Additionally the pressure to arrive at a quick decision often leaves minimal time to take a history and form a considered diagnosis. Since recently starting a new rotation, I have found the problem to be more of an issue in otolaryngology, perhaps as examination often necessitates more specialist equipment often not found on other wards.
Although I am becoming more proficient in many ENT investigations and procedures, diagnoses are not always the most obvious or easily formulated, which can lead to disappointment, uncertainty or even anxiety. Worryingly neither my department nor hospital has a defined policy of how to handle these cases of "quick looks".
I have come across areas where such impromptu consultations are tacitly encouraged if they reduce time taken off work
The GMC stipulates that contemporaneous notes should be kept in keeping with good medical practice but offers little other advice. Although my trust has no guidelines on the subject and seems to take a neutral attitude to the issue, I have come across areas where such impromptu consultations are tacitly encouraged if they reduce time taken off work.
Given the potential medicolegal pitfalls and consequences highlighted when dealing with such cases, I feel I would benefit from greater guidance either from individual hospital trusts or the GMC on how to manage such cases, so that I am able to alleviate and reduce any anxiety both for me or my unsolicited patients.
Junior doctor, UK
Double problem, double risk
It is hard to believe that an ENT surgeon consulted about “a recurrent sinus problem” does not perform a full ear nose and throat examination
The report on the patient with tonsillar cancer surprises me; it is hard to believe that an ENT surgeon consulted about “a recurrent sinus problem” does not perform a full ear nose and throat examination, or at the very least an inspection of the oral cavity and pharynx. To read that the patient mentioned “ongoing ... sore throat” and that the ENT surgeon suggested that the patient get his GP to check it reflects professional laziness or incompetence on the part of the specialist.
If indeed the specialist did examine the throat, it seems likely that it was not a competent examination, as within a month there was an obvious tonsillar carcinoma evident on inspection, and accompanying metastases in the cervical nodes.
I am also surprised that the learning points did not conclude that the initial ENT assessment was inadequate, and that the specialist’s response to the patient’s expressed concern about his throat was unacceptable. At the very least the specialist should have examined the throat in the light of the information provided.
Given the findings one month later, an adequate initial specialist assessment, in all probability, should have raised the alarm at that time.

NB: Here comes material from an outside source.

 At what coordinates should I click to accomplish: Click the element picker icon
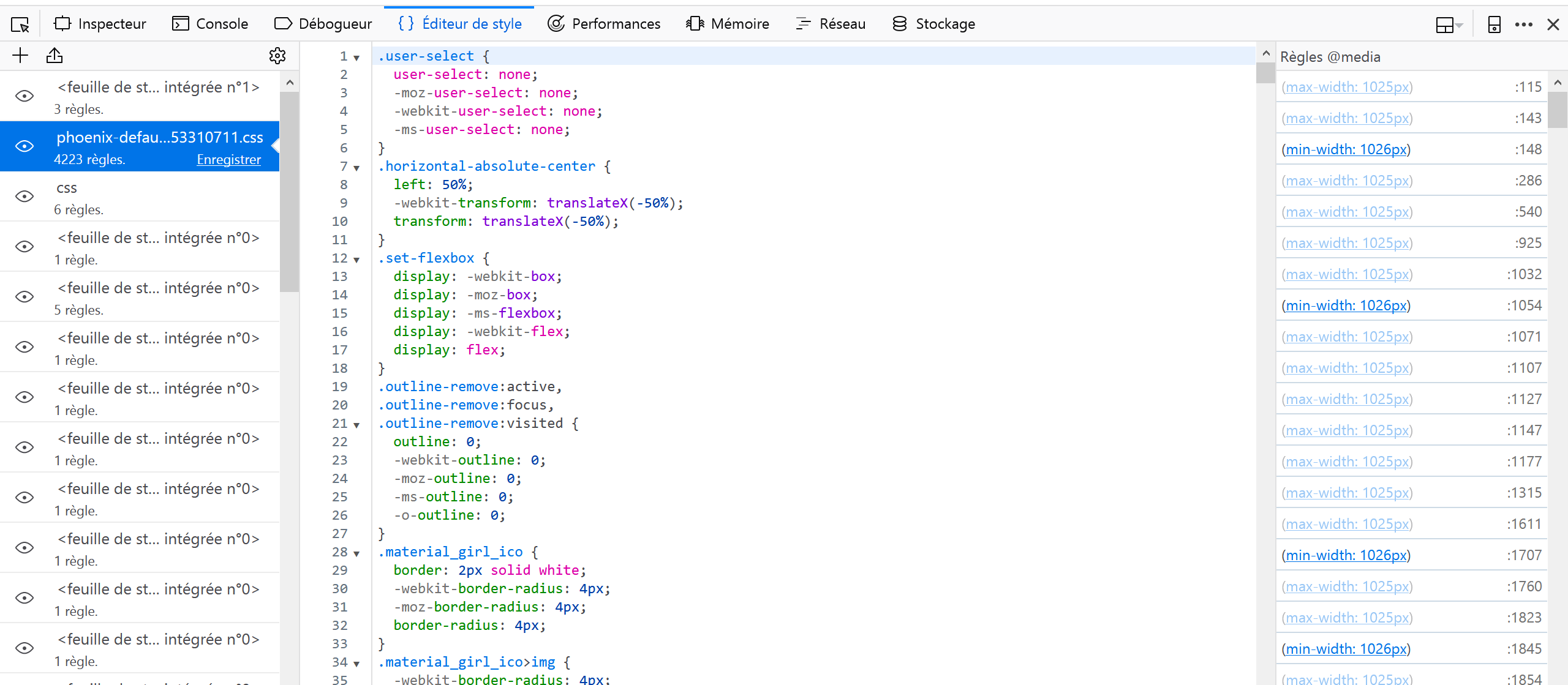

Professor of otolaryngology – head and neck surgery, University of Auckland, New Zealand
The focus of this case report was to highlight the need for vigilance when patients present with more than one complaint
The points you make about the consultation are very valid, and it is only a limitation on space that means we are unable to include all of the learning points from every case. The focus of this case report was to highlight the need for vigilance when patients present with more than one complaint, but there were clearly other issues of concern, as you have pointed out, that led to this claim being settled. Thank you for taking the time to share your views on this article with us.